Why We’re Offering Free MVP Development for Our First Customers

Hi Indie Hackers, I’m Troy, founder of MoonSofts.

We’re building MoonSofts as a software product development partner for founders, startups, and small businesses that have strong ideas but may not yet have the technical team, budget, or product experience to bring them to life.

One decision we made early is to offer free MVP development support for a small number of first customers.

The reason is simple: at this stage, trust is more valuable to us than short-term revenue.

Many founders have real problems, promising ideas, and strong motivation, but they get stuck before launch because hiring developers is expensive, finding a technical co-founder is difficult, and building the first version of a product can feel overwhelming.

We want to help those founders move from idea to something real — a working MVP, a testable product, or a clear technical foundation they can show to users, investors, or early customers.

For us, this is also a way to build long-term relationships, collect honest feedback, create meaningful case studies, and prove our ability through real results instead of just marketing words.

Of course, we cannot build every project for free. We are looking for founders who are serious, responsive, open to product feedback, and focused on solving a real problem.

Our goal is not just to write code. We want to help with product scope, MVP planning, technical architecture, development, deployment, and future growth.

I’m curious — as a founder, would free MVP development make you more willing to work with a new product team, or would you still be cautious until they had more public case studies?

on June 9, 2026
  1. 1

    This is a fantastic way to build trust early on! To answer your question: a free MVP definitely lowers the financial barrier, but time is just as expensive for a founder. If the communication and scoping phase feels solid, the lack of past case studies wouldn't be a dealbreaker for me.

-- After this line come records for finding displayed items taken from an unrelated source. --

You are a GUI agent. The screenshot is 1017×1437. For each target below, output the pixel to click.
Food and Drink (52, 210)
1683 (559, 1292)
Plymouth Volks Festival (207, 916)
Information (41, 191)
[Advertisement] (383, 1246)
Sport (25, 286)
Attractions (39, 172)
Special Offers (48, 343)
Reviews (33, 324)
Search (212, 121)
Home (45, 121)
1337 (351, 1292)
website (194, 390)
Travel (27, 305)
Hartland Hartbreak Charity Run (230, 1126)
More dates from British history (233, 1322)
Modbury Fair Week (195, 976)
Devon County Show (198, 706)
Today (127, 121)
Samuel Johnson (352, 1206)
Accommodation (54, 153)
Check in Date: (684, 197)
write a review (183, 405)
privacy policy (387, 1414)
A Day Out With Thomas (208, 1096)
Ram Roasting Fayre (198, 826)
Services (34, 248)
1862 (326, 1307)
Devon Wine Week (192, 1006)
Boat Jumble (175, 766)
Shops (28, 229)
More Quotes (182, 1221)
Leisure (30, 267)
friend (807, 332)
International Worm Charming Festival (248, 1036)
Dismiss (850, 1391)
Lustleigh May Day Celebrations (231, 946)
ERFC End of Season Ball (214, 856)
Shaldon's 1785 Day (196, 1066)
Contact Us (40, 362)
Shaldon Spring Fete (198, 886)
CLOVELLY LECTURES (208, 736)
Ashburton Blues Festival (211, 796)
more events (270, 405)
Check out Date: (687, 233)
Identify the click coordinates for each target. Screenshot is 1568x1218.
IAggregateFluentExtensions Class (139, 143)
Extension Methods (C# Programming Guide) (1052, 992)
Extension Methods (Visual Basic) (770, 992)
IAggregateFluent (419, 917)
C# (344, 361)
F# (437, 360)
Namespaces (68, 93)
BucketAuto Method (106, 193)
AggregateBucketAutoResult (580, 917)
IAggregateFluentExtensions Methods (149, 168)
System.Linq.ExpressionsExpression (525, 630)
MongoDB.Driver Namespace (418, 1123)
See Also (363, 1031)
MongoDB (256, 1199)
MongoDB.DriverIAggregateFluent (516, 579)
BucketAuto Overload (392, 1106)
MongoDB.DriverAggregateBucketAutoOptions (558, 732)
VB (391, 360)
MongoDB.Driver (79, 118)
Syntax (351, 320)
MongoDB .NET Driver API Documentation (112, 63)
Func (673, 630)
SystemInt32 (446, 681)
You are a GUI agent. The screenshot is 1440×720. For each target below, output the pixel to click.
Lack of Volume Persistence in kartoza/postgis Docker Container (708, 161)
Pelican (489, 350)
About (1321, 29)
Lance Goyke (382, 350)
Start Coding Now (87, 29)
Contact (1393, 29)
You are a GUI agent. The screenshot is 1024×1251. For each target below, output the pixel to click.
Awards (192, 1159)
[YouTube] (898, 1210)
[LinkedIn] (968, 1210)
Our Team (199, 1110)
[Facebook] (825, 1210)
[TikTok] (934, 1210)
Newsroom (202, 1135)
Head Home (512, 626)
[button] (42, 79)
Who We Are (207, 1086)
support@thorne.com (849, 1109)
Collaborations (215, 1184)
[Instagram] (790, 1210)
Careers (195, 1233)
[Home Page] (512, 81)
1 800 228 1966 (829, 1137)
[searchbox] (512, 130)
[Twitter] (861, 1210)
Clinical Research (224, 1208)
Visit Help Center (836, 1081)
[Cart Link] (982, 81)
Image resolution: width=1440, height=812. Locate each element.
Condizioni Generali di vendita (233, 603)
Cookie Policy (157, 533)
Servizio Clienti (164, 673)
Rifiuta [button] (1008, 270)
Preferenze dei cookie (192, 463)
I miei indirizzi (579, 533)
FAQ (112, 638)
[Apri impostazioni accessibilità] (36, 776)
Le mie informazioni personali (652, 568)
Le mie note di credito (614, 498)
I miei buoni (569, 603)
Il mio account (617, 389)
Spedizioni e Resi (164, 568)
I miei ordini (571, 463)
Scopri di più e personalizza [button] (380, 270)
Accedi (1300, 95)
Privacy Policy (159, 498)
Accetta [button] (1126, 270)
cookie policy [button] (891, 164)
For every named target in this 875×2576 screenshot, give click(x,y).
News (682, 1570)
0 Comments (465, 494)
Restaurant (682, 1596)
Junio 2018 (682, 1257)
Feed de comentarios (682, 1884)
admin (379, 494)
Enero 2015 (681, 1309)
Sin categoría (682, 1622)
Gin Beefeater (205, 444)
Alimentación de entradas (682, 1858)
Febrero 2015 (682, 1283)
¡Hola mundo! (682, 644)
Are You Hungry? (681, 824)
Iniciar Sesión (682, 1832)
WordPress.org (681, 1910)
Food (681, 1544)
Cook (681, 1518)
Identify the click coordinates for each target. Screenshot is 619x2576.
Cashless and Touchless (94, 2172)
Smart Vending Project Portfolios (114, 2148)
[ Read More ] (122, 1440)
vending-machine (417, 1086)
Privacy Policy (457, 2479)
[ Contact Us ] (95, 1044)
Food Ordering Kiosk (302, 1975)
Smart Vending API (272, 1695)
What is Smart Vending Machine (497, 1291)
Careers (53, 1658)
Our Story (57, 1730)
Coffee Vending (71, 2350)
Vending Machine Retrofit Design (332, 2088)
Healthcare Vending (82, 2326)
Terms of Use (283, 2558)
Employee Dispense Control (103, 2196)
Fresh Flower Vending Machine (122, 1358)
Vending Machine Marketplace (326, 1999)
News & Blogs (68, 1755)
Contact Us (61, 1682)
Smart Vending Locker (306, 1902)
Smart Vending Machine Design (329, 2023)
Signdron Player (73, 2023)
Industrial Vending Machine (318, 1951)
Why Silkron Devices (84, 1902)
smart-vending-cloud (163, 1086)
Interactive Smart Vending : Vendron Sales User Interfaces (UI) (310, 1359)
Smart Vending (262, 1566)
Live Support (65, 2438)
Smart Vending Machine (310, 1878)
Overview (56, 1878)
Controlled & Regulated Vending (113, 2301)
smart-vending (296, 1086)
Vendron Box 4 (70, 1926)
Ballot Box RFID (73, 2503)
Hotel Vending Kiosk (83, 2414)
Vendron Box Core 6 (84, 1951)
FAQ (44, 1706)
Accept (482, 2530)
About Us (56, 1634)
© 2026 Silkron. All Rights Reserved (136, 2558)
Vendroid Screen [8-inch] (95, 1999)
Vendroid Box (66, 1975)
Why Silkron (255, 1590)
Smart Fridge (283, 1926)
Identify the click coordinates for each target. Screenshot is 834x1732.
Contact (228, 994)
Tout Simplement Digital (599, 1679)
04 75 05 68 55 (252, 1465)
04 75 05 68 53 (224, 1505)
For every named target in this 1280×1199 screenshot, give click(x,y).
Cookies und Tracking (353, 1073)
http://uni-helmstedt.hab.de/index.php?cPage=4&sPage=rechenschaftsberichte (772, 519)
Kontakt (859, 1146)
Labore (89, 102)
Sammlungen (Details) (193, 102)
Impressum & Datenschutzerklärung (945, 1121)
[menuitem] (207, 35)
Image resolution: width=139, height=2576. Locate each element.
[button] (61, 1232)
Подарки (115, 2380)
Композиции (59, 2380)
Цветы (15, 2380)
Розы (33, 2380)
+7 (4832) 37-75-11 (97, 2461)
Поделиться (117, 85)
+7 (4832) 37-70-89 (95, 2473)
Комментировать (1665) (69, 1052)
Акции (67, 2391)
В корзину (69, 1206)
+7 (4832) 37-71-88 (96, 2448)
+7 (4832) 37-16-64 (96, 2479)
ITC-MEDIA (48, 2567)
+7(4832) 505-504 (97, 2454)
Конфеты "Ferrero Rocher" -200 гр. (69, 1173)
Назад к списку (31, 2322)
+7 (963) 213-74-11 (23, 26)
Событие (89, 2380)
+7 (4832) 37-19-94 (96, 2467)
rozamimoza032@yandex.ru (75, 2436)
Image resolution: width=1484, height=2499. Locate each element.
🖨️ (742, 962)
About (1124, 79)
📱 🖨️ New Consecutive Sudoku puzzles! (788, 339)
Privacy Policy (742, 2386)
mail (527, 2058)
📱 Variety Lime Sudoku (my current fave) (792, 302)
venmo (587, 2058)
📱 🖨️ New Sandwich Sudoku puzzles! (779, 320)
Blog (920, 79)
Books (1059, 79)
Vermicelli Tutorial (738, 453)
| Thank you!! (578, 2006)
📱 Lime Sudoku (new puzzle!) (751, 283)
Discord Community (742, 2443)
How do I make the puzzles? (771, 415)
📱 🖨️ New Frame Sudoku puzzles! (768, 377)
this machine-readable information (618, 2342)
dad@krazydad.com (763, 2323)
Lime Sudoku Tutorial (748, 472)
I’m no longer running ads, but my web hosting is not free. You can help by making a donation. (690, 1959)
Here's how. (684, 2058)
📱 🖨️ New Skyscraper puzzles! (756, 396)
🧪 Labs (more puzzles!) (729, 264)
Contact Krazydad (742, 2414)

    One question though: Since you are building this for free to generate case studies, how do you handle IP ownership and the codebase? Does the founder get full ownership from day one, or is there a specific handoff process once the MVP is done?

  2. 1

    I think trust goes both ways here.

    A lot of discussion around free MVP work focuses on whether founders can trust a new development team. But after years of working on client projects, I have seen the opposite challenge too: can the team trust that the founder is committed enough to carry the product forward?

    Many projects do not struggle because of technical execution. They struggle because priorities change, requirements keep moving, validation never happens, or the founder loses momentum after the first version is built.

    In that sense, a free MVP can be more than a trust-building exercise. It can also be a way to learn whether both sides are serious about solving the problem long-term.

    The interesting part is not whether the MVP gets built. It is what happens after the MVP exists.

  3. 1

    I’d be careful with one thing.

    The question may not be whether founders trust a new team enough to accept free MVP development.

    The bigger risk is what type of founder the offer attracts in the first place.

    A free offer can create trust, but it can also create a very different customer pool than the one you eventually want to build the business around.

    I wouldn’t make that decision casually in a thread because it affects positioning, qualification, and what future customers expect from MoonSofts.